Darlene looked a bit disappointed. “Gee, Dad, I’m sure he’d love to hear that his Grandpa forgot he exists. It’s not like we send pictures every year.”

They walked on in silence for a while. The crowd was filled with people running back and forth with firecrackers, some huddled together around street performers, some shops still with their Christmas décor still up. And up on a tall building, the ball drop was being prepared for the midnight countdown into the New Year. 2020 was written in sparkly letters at the top.

Darlene sighed. “Dad, I know things haven’t been the best between you and Mum, or you and me, all our lives. But I’m trying here. It took me years to come to terms with the fact that that’s how things would always be, but it never did it for me.”

Frank didn’t know how to respond. He felt like he barely knew her because he actually didn’t know her.
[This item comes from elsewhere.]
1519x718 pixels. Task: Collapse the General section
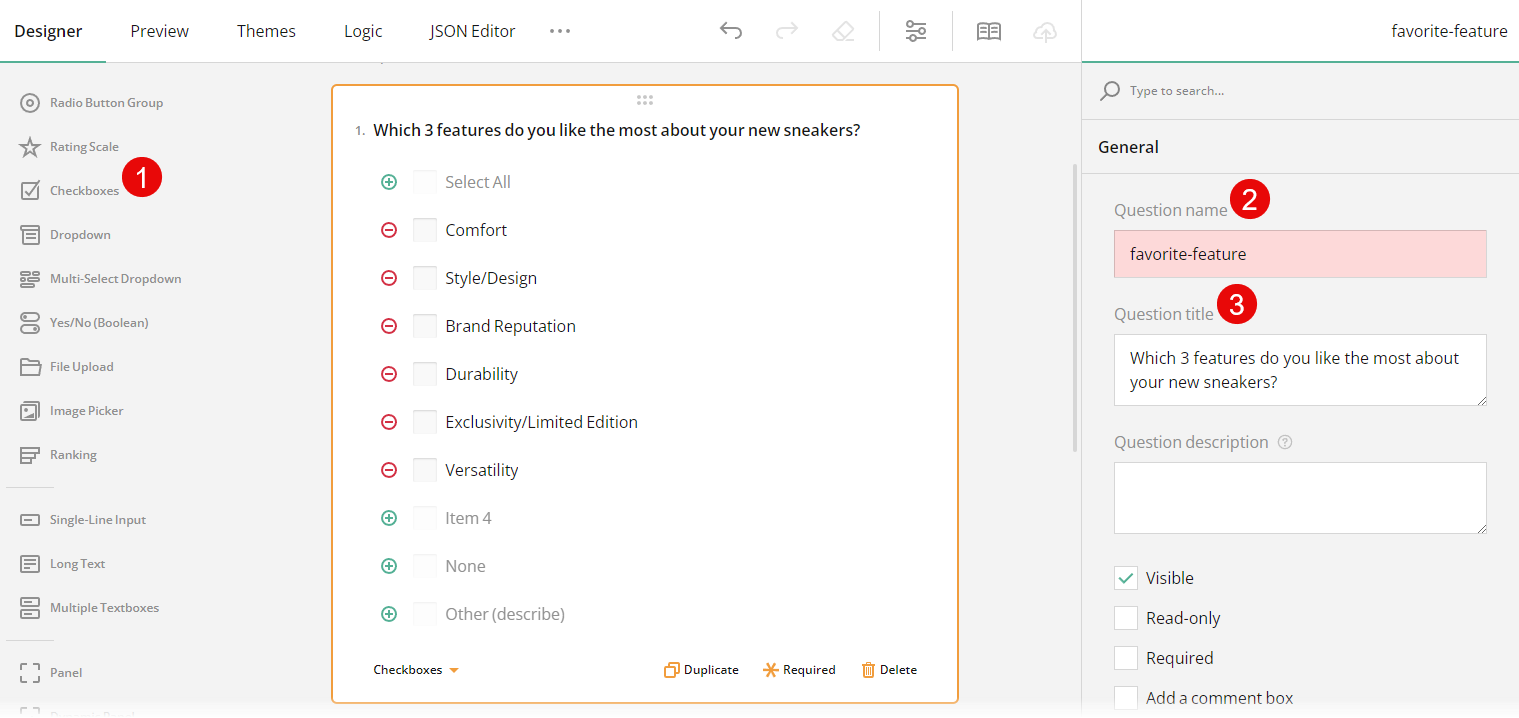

“You know, if I want to be honest Dad, there’s a lot I haven’t said in years that I need to let out. I grew up angry with myself, and angry with … with you, too. My face was a constant reminder that I have a problem. That I would never find love. That this was why our family broke apart, and why I went through life without a Dad. It kept telling me that I did have a father, and he hated me.”

He was shaken. The problem is me, child. Not you. It was me all along.

“But God healed me,” she said. “He heals me. Maybe not my face, but my heart. I’ve still had my periods where I fight with the reality that this face is going with me through my whole life, and I want to get angry. I think of how you never showed up for my graduation, or even my wedding, or every other things that’s important to me. Until I realised that I was trapped. I was letting my pain keep me from moving on to the much more that God has for me.

“But I look at all He’s blessed me with – life, joy, hope, my f… our family – and I see that He’s never left me alone. He’s never left us alone. Dad, I know it doesn’t always have to be this way.” She held his hand. “But I think you need to know that, whatever it is you feel you’ve done, I’ve forgiven you. I want you to know that you don’t have to shut yourself away from us. You don’t have to, Dad. I want my son to have his Grandpa. I know that we can.”

Frank didn’t know he had been crying until he realised he’d shed a tear. “I’m so sorry, Darlene,” he said.

“Me too, Dad.”

“No, I’m sorry for the years we’ve lost. I was so … I needed to get over myself, but I didn’t know how to.”

Darlene nodded, tears in her eyes. “God can help us. We can do this together, Dad. He can help us.”

And she embraced him.

For the first time in 37 years, he felt light. That burden that had been building up for three decades was gone. His daughter was with him. She loved him. They were willing to find a way to make it work.

He didn’t know what would happen, or if they would ever really make it work. He didn’t know what the future held. But what did he have left, except to trust God and see what He could do? If God truly is, and He had a purpose in time, Frank had no option but to wait and see.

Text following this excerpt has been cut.